Los herederos de Chávez, no lo han hecho mejor, en este asunto de formar nuevos consensos para avanzar y dejar atrás la ruptura. Al contrario, han añadido a la pesadilla nacional, la degradación de las condiciones de vida de nuestros compatriotas; la separación de las familias y la deriva institucional.
Una de las primeras consecuencias de esta situación es el descredito de las elites en todos los estamentos. Por eso, muy pocos creen que esto lo puede arreglar un gran componedor, un consenso milagroso o un conclave de sabios.
La mayoría de los venezolanos intuyen que de nada servirá “poner vino nuevo en odre viejo”
Quizás sea este el error de muchos de los lideres opositores venezolanos que centran sus discursos en ideas (sin duda alguna plausibles) de unidad, de ubicarse en el medio, de no caer en “radicalismos”, etc.
El problema es que esa narrativa, por si sola, no llegan a estimular a las grandes mayorías venezolanas que lo que quieren es una ruptura con lo que hoy viven y no tienen confianza en que un “consenso” con los responsables de la tragedia pueda lograrlo. Tampoco confían que pueda lograrlo un “consenso” de los que tuvieron la responsabilidad de enfrentarla y fracasaron en el intento.

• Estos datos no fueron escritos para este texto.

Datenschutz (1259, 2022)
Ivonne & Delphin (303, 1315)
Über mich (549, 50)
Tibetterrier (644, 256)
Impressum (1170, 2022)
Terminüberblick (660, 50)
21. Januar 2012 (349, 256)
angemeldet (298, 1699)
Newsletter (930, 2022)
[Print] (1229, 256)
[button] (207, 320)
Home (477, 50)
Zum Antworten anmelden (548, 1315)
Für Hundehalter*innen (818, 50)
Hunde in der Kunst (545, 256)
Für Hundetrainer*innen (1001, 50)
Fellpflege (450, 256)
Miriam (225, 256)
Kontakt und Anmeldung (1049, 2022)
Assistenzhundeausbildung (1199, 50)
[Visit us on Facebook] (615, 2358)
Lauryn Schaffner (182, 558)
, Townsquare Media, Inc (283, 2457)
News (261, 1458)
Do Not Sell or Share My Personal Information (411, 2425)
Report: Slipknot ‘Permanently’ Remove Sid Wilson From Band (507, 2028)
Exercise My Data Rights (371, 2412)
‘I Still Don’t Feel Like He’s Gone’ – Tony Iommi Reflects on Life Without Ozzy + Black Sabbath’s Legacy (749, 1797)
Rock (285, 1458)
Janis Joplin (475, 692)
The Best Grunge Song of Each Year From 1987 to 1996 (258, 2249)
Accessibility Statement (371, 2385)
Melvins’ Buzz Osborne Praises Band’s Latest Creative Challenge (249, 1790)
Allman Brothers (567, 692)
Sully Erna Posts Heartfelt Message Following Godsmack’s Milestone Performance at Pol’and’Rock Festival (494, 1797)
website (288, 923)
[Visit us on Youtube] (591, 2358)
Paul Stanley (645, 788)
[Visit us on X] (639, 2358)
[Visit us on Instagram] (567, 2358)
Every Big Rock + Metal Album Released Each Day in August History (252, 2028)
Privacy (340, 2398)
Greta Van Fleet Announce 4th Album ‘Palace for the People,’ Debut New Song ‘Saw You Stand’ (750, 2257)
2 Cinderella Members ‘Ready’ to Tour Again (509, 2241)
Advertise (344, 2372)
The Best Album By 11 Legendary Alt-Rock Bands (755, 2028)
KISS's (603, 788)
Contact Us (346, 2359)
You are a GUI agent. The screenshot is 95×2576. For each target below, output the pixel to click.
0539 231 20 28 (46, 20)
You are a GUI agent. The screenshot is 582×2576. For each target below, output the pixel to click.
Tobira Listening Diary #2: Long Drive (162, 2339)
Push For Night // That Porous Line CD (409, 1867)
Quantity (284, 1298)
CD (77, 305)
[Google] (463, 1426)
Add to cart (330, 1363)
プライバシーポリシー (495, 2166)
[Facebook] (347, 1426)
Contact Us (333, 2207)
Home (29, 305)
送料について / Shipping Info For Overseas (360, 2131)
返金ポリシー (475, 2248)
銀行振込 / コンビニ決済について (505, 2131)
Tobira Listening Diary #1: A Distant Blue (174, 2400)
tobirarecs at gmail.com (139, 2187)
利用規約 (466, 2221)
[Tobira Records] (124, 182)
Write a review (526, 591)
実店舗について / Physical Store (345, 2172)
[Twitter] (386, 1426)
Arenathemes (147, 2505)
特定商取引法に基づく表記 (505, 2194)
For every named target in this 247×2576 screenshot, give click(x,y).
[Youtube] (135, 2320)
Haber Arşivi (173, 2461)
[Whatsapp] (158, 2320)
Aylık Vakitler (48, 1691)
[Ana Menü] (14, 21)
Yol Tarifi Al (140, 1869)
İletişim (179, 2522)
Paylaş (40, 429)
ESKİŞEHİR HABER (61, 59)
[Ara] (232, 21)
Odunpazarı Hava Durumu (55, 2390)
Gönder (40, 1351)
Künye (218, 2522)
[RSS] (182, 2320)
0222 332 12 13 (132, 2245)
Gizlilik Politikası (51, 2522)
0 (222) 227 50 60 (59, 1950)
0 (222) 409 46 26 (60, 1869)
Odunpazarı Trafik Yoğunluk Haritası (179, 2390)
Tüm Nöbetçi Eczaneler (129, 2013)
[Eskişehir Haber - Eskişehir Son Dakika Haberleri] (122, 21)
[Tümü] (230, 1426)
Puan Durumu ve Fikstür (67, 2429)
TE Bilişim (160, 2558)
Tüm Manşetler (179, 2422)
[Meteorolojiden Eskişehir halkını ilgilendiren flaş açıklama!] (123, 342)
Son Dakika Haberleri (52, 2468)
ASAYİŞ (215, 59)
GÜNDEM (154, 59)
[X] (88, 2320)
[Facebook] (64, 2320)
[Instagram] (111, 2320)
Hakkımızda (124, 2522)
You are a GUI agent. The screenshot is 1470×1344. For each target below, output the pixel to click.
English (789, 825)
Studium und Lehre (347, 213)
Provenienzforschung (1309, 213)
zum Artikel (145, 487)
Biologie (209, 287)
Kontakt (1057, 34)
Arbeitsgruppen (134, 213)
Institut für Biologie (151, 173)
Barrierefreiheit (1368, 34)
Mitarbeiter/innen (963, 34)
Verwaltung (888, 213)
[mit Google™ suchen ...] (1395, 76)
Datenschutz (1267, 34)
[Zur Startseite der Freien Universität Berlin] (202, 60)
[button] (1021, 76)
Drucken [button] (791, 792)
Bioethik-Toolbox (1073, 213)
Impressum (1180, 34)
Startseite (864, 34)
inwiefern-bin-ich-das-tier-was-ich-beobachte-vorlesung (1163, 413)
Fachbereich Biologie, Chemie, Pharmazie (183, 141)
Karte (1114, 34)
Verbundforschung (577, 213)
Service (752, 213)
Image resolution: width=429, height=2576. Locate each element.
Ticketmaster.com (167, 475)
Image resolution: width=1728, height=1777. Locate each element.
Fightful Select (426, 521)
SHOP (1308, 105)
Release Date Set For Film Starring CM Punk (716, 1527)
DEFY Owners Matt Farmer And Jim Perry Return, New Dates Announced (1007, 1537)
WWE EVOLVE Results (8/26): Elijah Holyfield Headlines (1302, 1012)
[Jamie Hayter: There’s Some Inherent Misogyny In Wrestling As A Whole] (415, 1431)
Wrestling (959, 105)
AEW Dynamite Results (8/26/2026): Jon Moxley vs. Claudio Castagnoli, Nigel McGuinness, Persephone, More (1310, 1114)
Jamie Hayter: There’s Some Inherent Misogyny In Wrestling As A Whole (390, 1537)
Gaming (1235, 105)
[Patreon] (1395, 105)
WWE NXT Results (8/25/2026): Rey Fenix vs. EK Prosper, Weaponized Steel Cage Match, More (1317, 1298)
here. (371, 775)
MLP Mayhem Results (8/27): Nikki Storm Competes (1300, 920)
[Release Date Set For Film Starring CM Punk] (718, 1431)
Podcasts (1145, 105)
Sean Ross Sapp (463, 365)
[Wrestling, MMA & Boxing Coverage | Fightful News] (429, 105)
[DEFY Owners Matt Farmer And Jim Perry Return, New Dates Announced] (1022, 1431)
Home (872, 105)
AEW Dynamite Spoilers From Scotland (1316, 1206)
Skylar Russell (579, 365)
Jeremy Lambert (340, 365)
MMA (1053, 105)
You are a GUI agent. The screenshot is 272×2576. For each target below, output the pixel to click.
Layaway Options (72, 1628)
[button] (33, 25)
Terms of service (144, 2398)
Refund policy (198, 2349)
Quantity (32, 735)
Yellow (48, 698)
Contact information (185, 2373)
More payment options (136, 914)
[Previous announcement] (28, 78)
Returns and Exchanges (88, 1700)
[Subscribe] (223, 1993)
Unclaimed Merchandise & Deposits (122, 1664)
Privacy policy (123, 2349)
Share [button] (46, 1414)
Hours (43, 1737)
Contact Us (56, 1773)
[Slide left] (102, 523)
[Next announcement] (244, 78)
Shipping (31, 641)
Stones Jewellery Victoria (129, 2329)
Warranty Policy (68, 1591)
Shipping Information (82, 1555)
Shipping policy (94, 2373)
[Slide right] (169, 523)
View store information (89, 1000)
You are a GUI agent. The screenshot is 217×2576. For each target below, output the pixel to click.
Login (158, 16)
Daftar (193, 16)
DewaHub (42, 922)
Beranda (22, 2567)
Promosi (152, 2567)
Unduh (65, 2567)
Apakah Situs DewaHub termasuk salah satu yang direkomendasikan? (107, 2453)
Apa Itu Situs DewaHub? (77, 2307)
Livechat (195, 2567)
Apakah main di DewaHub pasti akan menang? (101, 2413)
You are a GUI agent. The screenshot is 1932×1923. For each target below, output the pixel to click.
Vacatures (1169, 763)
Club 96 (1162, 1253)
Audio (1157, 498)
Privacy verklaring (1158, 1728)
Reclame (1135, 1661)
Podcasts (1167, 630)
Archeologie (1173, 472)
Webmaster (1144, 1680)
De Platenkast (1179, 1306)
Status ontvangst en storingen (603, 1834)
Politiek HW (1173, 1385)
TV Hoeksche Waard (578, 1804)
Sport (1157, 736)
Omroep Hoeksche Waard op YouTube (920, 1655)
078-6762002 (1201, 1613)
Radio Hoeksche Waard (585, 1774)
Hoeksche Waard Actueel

Es esta manera de pensar la que no permite leer con claridad el fenómeno de María Corina Machado a la que despachan con el argumento de que es una señora radical que no entiende de consensos y de acuerdos.
En realidad, esta incomprensión viene de la manera incorrecta de interpretar cual será la secuencia de los acontecimientos que pueden sacarnos del abismo. Será una ruptura la que nos lleve a un futuro consenso y no un consenso el que nos traiga la ruptura necesaria. En este caso, el orden de los factores altera sensiblemente el producto.
En el imaginario popular ya se ha instalado la idea de que Machado es la que se ubica en las antípodas del estatus quo que vivimos. Ya eso estaba claro hace mucho, pero MC no representaba una opción viable de cambio electoral hasta que decidió presentar su nombre a las primarias de la oposición. En ese momento, se conjugaron y potenciaron esos dos factores que la han convertido la referencia de ese cambio en todos los sectores de país. Paradójicamente, hoy María Corina es emblemáticamente la figura que la gente vincula con una salida electoral, mientras que el gobierno reedita el esquema de los grupos de choque y el de la negación de los derechos electorales.
Por esa razón, defender las primarias es una lucha consustancial a la ruptura con lo viejo que es lo que el país quiere y, además, la estupenda oportunidad de que los ciudadanos expresen su voluntad sobre el liderazgo que debemos construir, rescatando la fuerza del voto y otorgándole a ese acto de elegir, la dimensión de una rebelión cívica, pero profunda y democrática.